→ Aim: Reproduce word for word the lines of the listing below, from the line containing "Describe the element at coordinates (1067, 598)" through the line containing "Save is located at coordinates (2056, 106).", both included.

[Part of a data file]
┌────────

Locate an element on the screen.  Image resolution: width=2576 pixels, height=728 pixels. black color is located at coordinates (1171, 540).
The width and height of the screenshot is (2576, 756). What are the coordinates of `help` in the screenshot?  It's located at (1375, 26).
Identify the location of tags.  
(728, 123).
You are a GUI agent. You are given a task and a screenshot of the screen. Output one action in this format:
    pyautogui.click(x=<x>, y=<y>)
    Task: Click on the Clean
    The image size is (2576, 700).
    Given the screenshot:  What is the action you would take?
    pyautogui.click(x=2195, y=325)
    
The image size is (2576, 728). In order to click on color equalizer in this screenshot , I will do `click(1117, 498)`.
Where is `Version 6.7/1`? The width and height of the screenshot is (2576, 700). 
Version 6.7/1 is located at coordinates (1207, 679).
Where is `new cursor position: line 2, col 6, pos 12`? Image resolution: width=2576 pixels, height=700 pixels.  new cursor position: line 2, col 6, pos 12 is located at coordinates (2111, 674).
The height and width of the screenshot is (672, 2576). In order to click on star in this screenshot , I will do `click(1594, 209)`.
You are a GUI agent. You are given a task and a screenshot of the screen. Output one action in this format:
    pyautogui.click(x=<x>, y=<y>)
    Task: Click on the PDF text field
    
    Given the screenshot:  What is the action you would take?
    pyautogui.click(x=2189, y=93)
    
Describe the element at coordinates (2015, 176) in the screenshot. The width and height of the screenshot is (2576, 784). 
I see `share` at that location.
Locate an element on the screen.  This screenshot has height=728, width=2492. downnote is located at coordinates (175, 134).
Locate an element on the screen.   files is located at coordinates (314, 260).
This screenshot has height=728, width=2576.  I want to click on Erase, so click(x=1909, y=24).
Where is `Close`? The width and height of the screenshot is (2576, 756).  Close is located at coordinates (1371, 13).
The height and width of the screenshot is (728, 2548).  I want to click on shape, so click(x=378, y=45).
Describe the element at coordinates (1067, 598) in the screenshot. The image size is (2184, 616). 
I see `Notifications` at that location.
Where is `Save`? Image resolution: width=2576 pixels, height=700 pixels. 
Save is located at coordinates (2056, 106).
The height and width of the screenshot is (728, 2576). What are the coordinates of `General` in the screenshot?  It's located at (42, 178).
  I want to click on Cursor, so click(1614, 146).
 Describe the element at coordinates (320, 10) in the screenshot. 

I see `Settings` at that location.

└────────

→ The result:
Describe the element at coordinates (1067, 598) in the screenshot. The image size is (2184, 616). 
I see `Notifications` at that location.
Where is `Save`? Image resolution: width=2576 pixels, height=700 pixels. 
Save is located at coordinates (2056, 106).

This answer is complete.